1- El principio de responsabilidad activa
Este principio requiere que las compañías analicen qué datos tratan, con qué finalidades lo hacen y qué tipo de operaciones de tratamiento llevan a cabo. A partir de este conocimiento deben determinar de forma explícita la forma en que aplicarán las medidas que el RGPD prevé, asegurándose de que son las adecuadas para cumplir con el mismo y de que pueden demostrarlo ante los interesados y ante las autoridades de supervisión.

2.- El enfoque de riesgo
El RGPD señala que las medidas dirigidas a garantizar su cumplimiento deben tener en cuenta la naturaleza, el ámbito, el contexto y los fines del tratamiento así como el riesgo para los derechos y libertades de las personas. De acuerdo con este enfoque, algunas de las medidas que el RGPD establece se aplicarán sólo cuando exista un alto riesgo para los derechos y libertades, mientras que otras deberán modularse en función del nivel y tipo de riesgo que los tratamientos presenten.

3.- Consentimiento inequívoco
A diferencia del Reglamento de Desarrollo de la LOPD, no se admiten formas de consentimiento tácito o por omisión, ya que se basan en la inacción. Se contemplan situaciones en las que el consentimiento, además de inequívoco, ha de ser explícito como son en el tratamiento de datos sensibles, la adopción de decisiones automatizadas y las transferencias internacionales.
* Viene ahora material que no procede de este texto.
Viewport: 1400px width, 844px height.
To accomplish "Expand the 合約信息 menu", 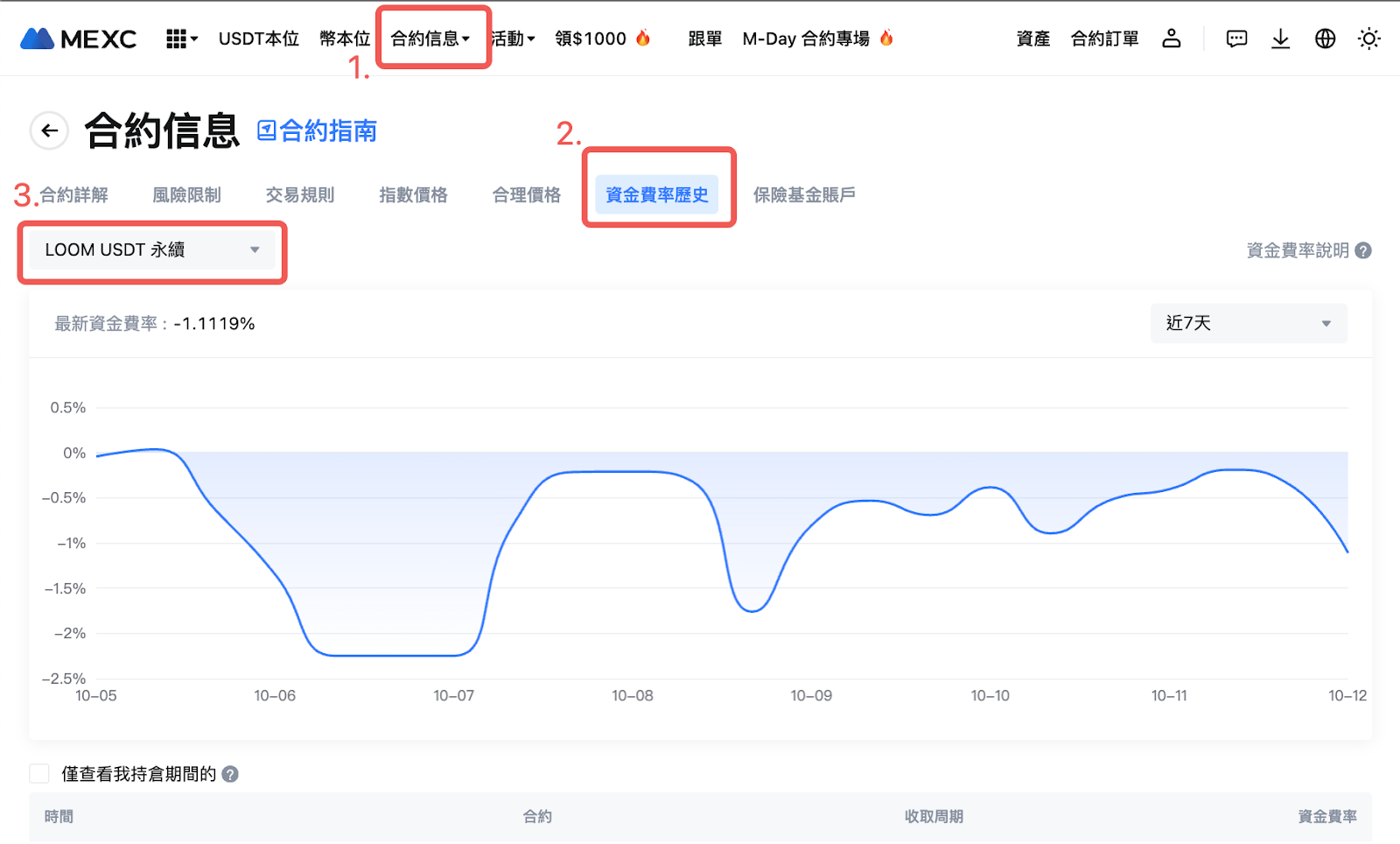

4.- Transparencia e información
La información a los interesados, tanto respecto a las condiciones de los tratamientos que les afecten como en las respuestas a los ejercicios de derechos, deberá proporcionarse de forma concisa, transparente, inteligible y de fácil acceso, con un lenguaje claro y sencillo. Se deberán evitar las fórmulas especialmente farragosas y que incorporan remisiones a los textos legales. Las clausulas informativas deberán explicar el contenido al que inmediatamente se refieren de forma clara y accesible para los interesados, con independencia de sus conocimientos en la materia.

5.- Derecho de acceso y derecho al olvido
Con carácter general, los responsables deben facilitar a los interesados el ejercicio de sus derechos, y los procedimientos y las formas para ello deben ser visibles, accesibles y sencillos. La nueva normativa reconoce el derecho a obtener una copia de los datos personales objeto del tratamiento y también a que el cliente pueda solicitar que sus datos sean eliminados cuando estos ya no sean necesarios para la finalidad con la que fueron recogidos.

6.- Limitación de tratamiento
Supone que, a petición del interesado, no se aplicarán a sus datos personales las operaciones de tratamiento que en cada caso corresponderían.